• _Required work_:
Output the lines as a numbered list, dropping any blank lines, starting at the line containing "Open Home decor" and ending with the line containing "Action: pyautogui.click(x=77, y=81)", both included.

:::

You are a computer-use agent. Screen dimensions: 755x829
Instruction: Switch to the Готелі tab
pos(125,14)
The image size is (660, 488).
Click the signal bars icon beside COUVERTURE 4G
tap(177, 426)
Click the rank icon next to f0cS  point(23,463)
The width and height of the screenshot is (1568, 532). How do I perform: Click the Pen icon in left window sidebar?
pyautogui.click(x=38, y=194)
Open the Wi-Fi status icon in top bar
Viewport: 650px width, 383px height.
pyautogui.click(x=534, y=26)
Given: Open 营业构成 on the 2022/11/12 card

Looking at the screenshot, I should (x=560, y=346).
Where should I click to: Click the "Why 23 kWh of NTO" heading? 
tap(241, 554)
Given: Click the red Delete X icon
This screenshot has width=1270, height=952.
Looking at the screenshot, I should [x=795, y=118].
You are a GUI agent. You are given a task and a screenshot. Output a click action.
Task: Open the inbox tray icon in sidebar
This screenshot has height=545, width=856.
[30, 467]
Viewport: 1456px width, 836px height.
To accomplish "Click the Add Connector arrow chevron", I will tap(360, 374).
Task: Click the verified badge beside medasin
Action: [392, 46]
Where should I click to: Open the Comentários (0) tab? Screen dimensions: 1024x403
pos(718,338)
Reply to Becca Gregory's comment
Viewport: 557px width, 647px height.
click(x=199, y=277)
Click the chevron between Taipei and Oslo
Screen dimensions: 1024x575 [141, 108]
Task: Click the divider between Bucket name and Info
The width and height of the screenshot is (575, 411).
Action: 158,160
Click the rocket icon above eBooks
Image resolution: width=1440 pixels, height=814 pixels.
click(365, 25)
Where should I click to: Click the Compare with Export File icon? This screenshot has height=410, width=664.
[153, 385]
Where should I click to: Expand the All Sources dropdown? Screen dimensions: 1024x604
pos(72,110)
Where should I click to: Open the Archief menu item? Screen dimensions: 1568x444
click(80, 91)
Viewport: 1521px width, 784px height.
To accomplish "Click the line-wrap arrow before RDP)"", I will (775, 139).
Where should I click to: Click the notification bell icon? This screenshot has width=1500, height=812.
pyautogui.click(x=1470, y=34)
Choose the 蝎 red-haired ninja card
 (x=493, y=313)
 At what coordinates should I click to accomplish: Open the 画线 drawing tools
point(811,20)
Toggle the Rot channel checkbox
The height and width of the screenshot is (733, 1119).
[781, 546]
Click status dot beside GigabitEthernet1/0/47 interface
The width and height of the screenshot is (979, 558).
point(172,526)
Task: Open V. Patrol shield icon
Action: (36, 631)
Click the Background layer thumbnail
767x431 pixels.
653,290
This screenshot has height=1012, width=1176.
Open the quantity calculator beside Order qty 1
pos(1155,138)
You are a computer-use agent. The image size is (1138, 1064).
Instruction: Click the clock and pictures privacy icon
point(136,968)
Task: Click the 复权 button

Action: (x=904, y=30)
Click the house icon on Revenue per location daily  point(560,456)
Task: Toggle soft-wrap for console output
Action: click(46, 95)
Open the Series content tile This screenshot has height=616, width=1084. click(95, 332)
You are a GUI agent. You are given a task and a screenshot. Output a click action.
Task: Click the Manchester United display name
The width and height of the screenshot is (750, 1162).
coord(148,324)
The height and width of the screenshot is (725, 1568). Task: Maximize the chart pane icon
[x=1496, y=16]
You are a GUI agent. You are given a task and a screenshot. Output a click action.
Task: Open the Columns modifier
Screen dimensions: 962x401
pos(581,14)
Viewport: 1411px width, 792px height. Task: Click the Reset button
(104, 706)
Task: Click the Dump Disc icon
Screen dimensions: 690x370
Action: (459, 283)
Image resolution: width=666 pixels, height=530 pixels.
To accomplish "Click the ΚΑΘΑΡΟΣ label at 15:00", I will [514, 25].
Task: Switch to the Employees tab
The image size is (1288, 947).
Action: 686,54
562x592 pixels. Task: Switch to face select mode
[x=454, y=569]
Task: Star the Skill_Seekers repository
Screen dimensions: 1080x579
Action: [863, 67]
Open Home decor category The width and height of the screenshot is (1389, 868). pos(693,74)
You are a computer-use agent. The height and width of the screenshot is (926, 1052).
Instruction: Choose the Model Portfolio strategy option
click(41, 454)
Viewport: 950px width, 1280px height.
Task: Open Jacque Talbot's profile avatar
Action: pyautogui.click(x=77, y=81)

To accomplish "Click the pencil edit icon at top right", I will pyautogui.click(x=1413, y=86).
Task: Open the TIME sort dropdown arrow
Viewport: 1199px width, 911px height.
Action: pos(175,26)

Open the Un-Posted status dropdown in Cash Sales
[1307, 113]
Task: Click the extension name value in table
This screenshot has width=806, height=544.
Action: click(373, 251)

:::

• _Finished exercise_:
1. Open Home decor category The width and height of the screenshot is (1389, 868). pos(693,74)
2. You are a computer-use agent. The height and width of the screenshot is (926, 1052).
3. Instruction: Choose the Model Portfolio strategy option
4. click(41, 454)
5. Viewport: 950px width, 1280px height.
6. Task: Open Jacque Talbot's profile avatar
7. Action: pyautogui.click(x=77, y=81)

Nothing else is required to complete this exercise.